Después, y por mucho rato, todo se parece justamente a las tiras de la
tele: una mirada desde adentro, pero en todos los sentidos, a la policía
(en este caso bonaerense), que al fin de cuentas aparece como una gran
familia, con sus ovejas grises por supuesto –más grotesca que otras, desde ya–, pero familia al
fin. Para entonces uno empieza a retorcerse en la butaca. No es que se
acuerde de esos títulos que tuvieron a Palito Ortega y Carlitos Balá por
animadores... pero más o menos. Y definitivamente se pregunta: ¿Pero
cómo? ¿Y la corrupción (juego clandestino, estupefacientes, prostitución, coimas
de toda clase)? ¿Y el gatillo fácil? ¿Y las conexiones (turbias y más
turbias) con el poder económico y político? Lo primero que aparece de
todo esto, y aparece bastante tarde, es la corrupción. Concretamente: dos agentes levantan una coima
consistente en... ¡dos pandulces! Téngase en cuenta que estamos a horas de
Noche Buena, y uno de ellos se lo donan al protagonista. Este es el
momento más aciago de toda la película. A esta
altura, los silencios ya me habían empezado a resultar vacíos; y las
secuencias de enlace, largas.
Es cierto que más tarde aparecerán otras manchas... varias de
ellas con fórceps. El gatillo fácil, por
ejemplo, sólo cobra de víctimas a jóvenes que, previamente y a los
tiros, ejercieron resistencia o agredieron a los policías. Personajes que son el arquetipo, por no decir estereotipo, del
marginal/delincuente, del sujeto jodido y de mirada torva, del que "se
la buscó", del que mal anda y mal acaba o, si prefieren, del que
"algo habrá hecho". Más al natural desfilan las rondas
"recaudatorias", toda una institución dentro de la institución,
en las que el poli cobra coimas pautadas y mensuales, como si
fueran impuestos, para financiar al comisario y la comisaría. Pero el
comisario (la comisaría) es el techo absoluto, el límite infranqueable
de El bonaerense. Ni una palabra, ni una imagen, sobre las
conexiones con el poder político. Y sin el poder político (de concejales
para arriba, y muy arriba) no se puede entender en absoluto a la
maldita policía. Ni las coimas (que son la contracara del presupuesto
"oficial", minúsculo, que perciben todas las reparticiones), ni
el gatillo fácil (casi siempre en connivencia con los punteros),
ni la impunidad (que garantizan jueces y políticos), ni nada.

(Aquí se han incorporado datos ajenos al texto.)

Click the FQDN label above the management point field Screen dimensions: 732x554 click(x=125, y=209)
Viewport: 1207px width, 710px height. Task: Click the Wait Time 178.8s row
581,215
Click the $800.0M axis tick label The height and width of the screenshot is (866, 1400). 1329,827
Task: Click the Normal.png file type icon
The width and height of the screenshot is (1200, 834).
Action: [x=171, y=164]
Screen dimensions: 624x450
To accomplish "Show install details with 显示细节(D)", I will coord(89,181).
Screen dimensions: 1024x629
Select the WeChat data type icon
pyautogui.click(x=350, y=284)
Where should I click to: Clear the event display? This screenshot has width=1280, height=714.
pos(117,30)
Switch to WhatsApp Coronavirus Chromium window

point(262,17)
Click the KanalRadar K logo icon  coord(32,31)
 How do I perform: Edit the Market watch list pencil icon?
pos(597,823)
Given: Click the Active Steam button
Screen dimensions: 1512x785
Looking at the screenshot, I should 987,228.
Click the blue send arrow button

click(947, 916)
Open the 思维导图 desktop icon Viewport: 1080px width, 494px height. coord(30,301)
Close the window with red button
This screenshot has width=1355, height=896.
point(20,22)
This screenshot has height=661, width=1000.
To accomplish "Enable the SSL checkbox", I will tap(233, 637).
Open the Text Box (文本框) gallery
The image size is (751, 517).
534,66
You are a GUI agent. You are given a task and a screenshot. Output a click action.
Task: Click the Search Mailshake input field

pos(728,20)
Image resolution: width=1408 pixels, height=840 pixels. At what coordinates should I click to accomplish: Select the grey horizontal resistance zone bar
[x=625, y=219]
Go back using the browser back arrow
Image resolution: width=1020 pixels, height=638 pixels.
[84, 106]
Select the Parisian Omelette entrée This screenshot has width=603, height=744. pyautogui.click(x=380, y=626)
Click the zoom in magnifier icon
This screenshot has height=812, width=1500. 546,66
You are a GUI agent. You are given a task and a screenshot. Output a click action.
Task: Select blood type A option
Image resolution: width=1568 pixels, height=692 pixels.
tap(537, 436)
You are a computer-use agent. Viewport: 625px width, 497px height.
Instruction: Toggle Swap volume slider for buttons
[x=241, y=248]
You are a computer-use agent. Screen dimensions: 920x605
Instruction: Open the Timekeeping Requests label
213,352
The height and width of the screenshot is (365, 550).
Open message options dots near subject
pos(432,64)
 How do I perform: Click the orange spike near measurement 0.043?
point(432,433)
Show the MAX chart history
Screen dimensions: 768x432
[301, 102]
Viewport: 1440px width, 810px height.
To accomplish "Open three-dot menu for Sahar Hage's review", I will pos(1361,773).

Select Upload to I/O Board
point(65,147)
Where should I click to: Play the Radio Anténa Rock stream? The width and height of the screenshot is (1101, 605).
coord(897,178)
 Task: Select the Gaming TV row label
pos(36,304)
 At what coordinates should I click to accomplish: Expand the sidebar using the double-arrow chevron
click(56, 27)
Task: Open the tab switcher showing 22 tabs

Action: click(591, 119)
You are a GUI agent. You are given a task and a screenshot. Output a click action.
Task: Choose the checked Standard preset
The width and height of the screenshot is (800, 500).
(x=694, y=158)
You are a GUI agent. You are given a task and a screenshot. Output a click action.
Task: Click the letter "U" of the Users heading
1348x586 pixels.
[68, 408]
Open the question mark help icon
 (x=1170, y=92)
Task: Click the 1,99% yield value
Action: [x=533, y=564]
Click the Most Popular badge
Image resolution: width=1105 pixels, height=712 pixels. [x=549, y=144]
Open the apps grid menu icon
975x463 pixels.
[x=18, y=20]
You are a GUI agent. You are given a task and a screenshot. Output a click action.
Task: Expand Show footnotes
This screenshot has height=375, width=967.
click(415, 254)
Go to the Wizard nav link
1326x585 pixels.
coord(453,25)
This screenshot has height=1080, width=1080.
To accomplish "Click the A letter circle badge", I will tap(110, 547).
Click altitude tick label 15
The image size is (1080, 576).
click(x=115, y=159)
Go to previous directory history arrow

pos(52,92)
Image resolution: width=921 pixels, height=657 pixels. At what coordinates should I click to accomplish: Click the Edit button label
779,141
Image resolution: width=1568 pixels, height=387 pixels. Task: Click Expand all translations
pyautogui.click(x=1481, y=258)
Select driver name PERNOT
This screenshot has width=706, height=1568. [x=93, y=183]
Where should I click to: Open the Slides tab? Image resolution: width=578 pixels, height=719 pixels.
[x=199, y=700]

Pero volvamos a lo que hay, no a lo que falta. Otra cosa que hay es,
nuevamente, el estilo de Pablo Trapero para dirigir a los actores y
plasmar los diálogos. Me refiero a la libertad (a mi gusto, no muy bien
entendida) para las improvisaciones, y a una inclinación ilimitada por la
frescura de primera toma (o qué sé yo, de segunda), que derivan
en yerros de léxico, reiteraciones, balbuceos y etcéteras. En otras palabras:
en bocadillos en los que lo único fresco, o lo más fresco, es aquello que
debería permanecer oculto (es decir: la presencia de un actor
tratando de decir lo suyo). Si para muestra basta un botón reparen en ese
vigilante que tiene que decir "me voy", y dice "me pego el
palo"... cuando debería haber dicho "me tomo el
palo". De estas hay muchas. Más acá del abordaje de la temática
institucional-policial, es esto último lo que quita fluidez a El
bonaerense en cuanto "historia humana", o narración
centrada en personajes.
Con todo y pese a todo, Jorge
Román (el formoseño que hace al Zapa) redondea un trabajo formidable.